]> Cypherpunks repositories - gostls13.git/commitdiff
cmd/gc: transform closure calls to function calls
authorDmitry Vyukov <dvyukov@google.com>
Fri, 6 Feb 2015 12:09:46 +0000 (15:09 +0300)
committerDmitry Vyukov <dvyukov@google.com>
Fri, 13 Feb 2015 12:12:18 +0000 (12:12 +0000)
Currently we always create context objects for closures that capture variables.
However, it is completely unnecessary for direct calls of closures
(whether it is func()(), defer func()() or go func()()).
This change transforms any OCALLFUNC(OCLOSURE) to normal function call.
Closed variables become function arguments.
This transformation is especially beneficial for go func(),
because we do not need to allocate context object on heap.
But it makes direct closure calls a bit faster as well (see BenchmarkClosureCall).
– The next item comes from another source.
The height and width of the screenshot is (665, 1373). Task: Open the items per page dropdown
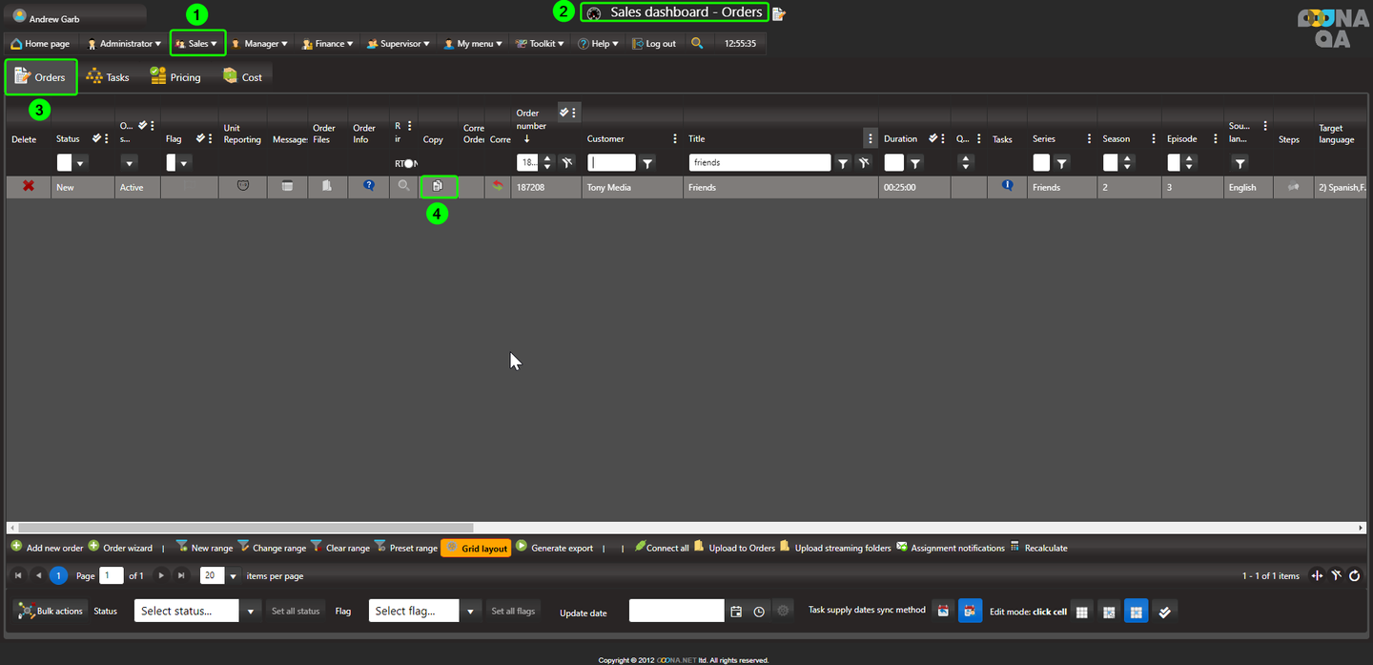click(233, 576)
On implementation level it required to introduce yet another compiler pass.
However, the pass iterates only over xtop, so it should not be an issue.
Transformation consists of two parts: closure transformation and call site
transformation. We can't run these parts on different sides of escape analysis,
because tree state is inconsistent. We can do both parts during typecheck,
we don't know how to capture variables and don't have call site.
We can't do both parts during walk of OCALLFUNC, because we can walk
OCLOSURE body earlier.
So now capturevars pass only decides how to capture variables
(this info is required for escape analysis). New transformclosure
pass, that runs just before order/walk, does all transformations
of a closure. And later walk of OCALLFUNC(OCLOSURE) transforms call site.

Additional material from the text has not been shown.